Mr. Cheung wasn’t alone in thinking that reading about the bomb had brought on a totally destructive storm. The others wept and shouted that the reading must be stopped. “We need a discussion time!” “We’re bombing the Keys!” “That doesn’t make sense,” Roderick Chambers insisted, but he was obviously nervous himself, probably, Mr. Cheung thought, because he faced a wall of panic. “Make sense?” people cried. “Make sense?”

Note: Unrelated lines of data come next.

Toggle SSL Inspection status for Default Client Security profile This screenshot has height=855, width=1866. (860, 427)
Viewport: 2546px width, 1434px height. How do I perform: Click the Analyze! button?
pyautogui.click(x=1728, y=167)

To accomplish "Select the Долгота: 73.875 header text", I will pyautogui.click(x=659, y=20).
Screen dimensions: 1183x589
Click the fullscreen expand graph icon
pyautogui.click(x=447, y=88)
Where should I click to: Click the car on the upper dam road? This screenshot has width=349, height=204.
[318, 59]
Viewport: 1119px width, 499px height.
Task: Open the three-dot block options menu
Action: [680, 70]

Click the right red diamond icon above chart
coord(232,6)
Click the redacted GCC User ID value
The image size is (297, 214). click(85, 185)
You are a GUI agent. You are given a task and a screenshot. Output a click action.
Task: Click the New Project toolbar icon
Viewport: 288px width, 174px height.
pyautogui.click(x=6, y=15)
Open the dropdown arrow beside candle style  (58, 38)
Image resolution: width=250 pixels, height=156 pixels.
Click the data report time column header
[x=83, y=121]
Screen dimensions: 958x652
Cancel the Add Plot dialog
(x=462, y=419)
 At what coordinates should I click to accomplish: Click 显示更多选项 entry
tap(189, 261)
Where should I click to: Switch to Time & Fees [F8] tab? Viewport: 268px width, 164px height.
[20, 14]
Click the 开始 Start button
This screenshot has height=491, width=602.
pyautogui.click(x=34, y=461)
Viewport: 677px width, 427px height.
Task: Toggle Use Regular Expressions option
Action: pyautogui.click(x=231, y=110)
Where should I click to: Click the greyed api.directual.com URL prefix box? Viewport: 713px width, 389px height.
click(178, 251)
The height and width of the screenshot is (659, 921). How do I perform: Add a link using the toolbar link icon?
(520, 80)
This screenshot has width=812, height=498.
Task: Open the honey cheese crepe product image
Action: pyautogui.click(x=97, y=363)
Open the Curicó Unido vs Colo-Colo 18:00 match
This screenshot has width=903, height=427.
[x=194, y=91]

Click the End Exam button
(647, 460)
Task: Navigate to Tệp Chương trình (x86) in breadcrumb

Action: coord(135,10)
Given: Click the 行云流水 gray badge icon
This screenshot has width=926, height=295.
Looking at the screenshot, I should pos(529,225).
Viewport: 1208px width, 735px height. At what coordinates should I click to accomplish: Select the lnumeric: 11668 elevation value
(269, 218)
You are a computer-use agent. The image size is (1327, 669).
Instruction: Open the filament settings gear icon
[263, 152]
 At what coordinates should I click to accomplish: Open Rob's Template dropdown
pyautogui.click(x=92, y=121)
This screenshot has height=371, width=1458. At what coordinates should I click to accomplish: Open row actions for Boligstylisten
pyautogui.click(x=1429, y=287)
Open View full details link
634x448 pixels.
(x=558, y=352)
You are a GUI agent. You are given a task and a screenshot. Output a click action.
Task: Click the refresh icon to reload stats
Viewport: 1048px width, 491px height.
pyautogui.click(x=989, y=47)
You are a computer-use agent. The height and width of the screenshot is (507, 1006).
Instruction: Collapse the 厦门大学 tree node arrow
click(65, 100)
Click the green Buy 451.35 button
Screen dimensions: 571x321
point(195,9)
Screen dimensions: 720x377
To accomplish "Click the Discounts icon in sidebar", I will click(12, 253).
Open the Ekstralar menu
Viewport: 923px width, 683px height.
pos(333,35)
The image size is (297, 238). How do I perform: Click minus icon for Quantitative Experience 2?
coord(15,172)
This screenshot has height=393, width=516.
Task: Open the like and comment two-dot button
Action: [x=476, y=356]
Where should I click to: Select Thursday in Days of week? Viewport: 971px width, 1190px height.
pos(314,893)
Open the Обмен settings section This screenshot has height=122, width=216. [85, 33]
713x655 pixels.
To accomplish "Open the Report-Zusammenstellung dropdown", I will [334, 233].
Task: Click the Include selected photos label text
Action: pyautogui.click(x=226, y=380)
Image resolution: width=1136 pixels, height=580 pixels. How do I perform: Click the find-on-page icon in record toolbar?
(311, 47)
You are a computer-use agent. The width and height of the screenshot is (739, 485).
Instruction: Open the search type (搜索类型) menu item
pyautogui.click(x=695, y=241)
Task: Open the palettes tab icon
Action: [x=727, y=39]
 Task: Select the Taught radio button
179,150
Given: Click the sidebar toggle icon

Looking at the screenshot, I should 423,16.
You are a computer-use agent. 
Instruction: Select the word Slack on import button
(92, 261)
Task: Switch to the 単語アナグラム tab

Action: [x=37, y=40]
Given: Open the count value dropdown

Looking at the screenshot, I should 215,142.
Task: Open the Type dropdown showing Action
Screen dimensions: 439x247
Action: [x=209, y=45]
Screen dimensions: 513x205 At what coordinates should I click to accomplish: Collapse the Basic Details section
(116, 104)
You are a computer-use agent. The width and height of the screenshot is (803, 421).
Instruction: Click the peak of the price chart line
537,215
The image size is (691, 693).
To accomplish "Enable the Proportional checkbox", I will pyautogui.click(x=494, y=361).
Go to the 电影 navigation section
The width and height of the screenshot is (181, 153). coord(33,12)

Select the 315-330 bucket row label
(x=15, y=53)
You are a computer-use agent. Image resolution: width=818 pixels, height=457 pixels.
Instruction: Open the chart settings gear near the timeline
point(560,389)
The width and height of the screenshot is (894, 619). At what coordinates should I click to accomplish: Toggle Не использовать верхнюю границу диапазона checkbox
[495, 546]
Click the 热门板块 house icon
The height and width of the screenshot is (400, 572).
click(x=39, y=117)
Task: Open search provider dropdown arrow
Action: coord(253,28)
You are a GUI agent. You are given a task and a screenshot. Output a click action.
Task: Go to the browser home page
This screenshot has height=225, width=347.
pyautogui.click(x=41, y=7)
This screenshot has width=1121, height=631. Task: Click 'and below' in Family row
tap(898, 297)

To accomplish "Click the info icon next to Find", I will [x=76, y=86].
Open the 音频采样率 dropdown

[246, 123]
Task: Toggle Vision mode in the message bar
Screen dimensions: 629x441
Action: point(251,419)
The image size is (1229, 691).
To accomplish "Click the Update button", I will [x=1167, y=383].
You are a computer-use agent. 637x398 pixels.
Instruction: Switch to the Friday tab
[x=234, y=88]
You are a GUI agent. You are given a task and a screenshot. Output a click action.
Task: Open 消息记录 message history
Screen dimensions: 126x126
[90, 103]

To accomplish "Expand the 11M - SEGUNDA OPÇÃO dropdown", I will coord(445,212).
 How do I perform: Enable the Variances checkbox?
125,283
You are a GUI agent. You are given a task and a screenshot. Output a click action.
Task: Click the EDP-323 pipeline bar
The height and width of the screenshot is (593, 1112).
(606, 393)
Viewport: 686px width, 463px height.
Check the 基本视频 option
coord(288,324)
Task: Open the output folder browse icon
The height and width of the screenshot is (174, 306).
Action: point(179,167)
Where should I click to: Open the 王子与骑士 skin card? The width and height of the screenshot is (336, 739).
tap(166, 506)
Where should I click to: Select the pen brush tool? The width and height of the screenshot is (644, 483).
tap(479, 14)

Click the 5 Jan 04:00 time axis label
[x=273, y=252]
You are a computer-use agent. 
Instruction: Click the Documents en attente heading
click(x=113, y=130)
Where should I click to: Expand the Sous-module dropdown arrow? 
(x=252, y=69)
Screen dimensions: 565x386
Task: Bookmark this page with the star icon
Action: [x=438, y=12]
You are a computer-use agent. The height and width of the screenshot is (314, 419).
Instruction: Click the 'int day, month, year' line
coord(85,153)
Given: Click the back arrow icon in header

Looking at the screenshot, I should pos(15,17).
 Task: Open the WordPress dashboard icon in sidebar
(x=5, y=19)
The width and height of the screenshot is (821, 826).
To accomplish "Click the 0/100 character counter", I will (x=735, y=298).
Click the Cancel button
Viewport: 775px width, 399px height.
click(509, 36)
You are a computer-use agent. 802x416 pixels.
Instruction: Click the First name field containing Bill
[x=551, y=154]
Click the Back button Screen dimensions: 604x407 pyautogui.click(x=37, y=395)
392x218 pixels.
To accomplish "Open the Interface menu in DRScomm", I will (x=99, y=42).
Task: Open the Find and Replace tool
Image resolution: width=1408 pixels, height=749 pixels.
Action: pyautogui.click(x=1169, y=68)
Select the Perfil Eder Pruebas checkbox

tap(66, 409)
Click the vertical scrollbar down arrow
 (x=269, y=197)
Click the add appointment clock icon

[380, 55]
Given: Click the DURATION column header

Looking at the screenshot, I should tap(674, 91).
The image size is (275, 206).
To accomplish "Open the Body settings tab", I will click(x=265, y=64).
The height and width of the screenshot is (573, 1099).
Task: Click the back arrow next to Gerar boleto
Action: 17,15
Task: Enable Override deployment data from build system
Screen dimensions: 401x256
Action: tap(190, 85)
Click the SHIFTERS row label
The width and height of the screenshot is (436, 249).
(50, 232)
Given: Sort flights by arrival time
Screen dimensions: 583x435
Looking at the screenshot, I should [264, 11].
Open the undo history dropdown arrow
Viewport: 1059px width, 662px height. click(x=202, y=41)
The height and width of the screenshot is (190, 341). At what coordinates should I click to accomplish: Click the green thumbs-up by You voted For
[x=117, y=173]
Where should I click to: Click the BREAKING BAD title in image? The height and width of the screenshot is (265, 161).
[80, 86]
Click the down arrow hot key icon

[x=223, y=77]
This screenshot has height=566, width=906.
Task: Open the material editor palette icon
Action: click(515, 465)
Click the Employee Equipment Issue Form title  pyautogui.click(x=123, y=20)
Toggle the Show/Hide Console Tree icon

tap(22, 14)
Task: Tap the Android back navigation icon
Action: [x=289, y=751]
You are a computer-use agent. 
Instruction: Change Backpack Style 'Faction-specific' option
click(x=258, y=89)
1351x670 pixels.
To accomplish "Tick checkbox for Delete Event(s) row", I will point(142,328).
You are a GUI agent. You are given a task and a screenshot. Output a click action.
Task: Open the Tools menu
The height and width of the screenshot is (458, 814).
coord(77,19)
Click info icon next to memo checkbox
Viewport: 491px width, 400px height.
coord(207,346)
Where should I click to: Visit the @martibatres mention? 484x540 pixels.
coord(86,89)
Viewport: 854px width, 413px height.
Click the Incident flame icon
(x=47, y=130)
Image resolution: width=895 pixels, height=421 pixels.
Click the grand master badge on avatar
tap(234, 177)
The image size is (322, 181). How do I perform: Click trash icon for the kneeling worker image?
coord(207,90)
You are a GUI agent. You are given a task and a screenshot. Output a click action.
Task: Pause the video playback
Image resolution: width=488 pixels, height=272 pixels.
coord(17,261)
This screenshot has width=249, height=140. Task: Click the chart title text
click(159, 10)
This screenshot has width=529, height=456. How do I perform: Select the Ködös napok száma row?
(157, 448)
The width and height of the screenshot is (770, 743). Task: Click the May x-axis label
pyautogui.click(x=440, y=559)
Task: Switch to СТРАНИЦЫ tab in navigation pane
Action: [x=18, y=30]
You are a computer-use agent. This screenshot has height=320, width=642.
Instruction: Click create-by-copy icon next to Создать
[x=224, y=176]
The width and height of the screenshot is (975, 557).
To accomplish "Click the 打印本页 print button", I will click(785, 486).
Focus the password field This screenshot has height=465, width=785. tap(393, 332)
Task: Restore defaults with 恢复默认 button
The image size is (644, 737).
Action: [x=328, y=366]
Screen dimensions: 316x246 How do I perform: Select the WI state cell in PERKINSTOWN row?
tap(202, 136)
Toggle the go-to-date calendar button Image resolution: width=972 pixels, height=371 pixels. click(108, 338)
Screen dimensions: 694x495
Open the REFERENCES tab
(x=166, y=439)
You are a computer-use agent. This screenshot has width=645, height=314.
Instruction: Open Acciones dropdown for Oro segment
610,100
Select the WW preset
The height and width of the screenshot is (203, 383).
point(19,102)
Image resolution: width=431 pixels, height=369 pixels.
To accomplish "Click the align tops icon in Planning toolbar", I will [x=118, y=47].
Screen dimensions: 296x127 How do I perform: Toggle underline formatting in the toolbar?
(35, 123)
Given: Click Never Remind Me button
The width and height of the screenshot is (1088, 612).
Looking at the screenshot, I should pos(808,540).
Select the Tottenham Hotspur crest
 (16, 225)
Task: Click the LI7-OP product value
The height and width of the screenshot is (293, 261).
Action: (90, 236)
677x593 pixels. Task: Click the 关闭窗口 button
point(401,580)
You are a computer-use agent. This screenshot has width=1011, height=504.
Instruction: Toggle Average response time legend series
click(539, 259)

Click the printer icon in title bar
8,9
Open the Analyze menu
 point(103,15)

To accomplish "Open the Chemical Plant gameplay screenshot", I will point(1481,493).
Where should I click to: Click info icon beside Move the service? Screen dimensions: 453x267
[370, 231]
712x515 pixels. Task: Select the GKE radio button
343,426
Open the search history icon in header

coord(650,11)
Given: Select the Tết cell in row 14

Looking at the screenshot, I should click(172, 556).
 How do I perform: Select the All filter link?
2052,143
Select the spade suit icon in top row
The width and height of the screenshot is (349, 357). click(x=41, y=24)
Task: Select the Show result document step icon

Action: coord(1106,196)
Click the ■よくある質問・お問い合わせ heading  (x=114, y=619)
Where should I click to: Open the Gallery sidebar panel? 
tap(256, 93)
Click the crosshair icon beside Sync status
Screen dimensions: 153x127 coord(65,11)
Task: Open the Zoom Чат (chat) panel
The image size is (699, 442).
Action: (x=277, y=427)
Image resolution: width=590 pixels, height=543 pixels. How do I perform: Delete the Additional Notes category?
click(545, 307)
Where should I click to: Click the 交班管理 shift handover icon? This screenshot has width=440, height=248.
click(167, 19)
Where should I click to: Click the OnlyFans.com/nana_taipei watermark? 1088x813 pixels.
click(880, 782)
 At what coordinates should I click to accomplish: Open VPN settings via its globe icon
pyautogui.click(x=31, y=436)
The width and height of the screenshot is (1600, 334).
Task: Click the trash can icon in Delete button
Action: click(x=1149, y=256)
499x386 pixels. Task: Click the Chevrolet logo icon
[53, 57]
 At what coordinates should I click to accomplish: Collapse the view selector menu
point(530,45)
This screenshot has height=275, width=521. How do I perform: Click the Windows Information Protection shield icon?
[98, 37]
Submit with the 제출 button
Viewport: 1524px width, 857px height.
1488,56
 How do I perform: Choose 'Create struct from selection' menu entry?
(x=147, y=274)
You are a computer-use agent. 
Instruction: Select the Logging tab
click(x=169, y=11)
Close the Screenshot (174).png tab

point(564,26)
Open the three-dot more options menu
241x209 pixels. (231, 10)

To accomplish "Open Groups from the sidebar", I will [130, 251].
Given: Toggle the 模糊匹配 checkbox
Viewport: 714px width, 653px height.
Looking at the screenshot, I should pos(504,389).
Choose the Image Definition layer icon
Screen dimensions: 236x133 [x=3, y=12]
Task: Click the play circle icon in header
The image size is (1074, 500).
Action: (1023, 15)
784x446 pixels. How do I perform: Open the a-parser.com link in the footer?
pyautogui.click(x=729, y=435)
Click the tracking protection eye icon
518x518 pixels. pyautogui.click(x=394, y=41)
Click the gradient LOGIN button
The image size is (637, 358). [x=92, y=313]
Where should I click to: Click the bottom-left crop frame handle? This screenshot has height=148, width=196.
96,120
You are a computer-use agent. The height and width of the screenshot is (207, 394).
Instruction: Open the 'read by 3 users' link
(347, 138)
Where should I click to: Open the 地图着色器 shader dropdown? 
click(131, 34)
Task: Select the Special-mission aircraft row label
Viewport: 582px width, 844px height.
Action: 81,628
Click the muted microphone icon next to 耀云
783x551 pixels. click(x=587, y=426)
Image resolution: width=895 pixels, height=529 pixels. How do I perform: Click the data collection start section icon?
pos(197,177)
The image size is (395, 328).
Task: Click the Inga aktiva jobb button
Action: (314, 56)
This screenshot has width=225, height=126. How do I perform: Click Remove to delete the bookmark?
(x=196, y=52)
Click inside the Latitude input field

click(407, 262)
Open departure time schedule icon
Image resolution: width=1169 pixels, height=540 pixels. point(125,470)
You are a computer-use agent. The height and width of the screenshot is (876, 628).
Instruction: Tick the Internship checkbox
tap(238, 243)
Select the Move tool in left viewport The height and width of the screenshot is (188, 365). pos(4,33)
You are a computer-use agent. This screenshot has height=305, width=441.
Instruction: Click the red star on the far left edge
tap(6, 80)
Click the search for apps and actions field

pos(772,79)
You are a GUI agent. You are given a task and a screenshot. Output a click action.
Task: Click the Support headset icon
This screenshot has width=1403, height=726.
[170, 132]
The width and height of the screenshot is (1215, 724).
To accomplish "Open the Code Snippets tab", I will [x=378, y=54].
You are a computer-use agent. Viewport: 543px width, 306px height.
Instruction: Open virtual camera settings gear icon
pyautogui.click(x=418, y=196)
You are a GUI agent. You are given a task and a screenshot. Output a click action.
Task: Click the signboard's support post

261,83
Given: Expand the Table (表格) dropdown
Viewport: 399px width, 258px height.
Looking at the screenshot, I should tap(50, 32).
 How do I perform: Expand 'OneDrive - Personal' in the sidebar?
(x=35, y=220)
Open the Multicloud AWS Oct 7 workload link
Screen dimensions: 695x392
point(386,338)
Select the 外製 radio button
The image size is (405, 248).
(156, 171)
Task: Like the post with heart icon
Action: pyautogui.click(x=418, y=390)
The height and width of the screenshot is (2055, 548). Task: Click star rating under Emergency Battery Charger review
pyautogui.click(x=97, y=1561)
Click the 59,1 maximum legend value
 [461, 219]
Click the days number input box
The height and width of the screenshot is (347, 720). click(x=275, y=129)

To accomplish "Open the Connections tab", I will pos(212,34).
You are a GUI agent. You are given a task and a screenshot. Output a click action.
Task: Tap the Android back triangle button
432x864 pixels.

When lightning struck the field outside, its glare through the gaps in window-boards lit up a room full of people whipping their heads down between their knees in unison. “There’s nothing to be afraid of! We’re in the best building! The lowest stone building, the strongest!” Roderick Chambers shouted.
Ah, God, Mr. Cheung thought.
On the trip home the next day, Mr. Cheung didn’t get seasick. He enjoyed the ride, though it went on a little too long, and he had a good time leaning on the rail and sighting at the shoreline so that it seemed to be going by too swiftly to keep track of. The beaches were hard as slate and almost yellow after the heavy rain, imbedded with boards and branches and lacquered with black leaves and red and white oleander petals. The sea was bottle-green. Everything was invisible below its cloudy surface, and so the Catch stayed out in the deeper water.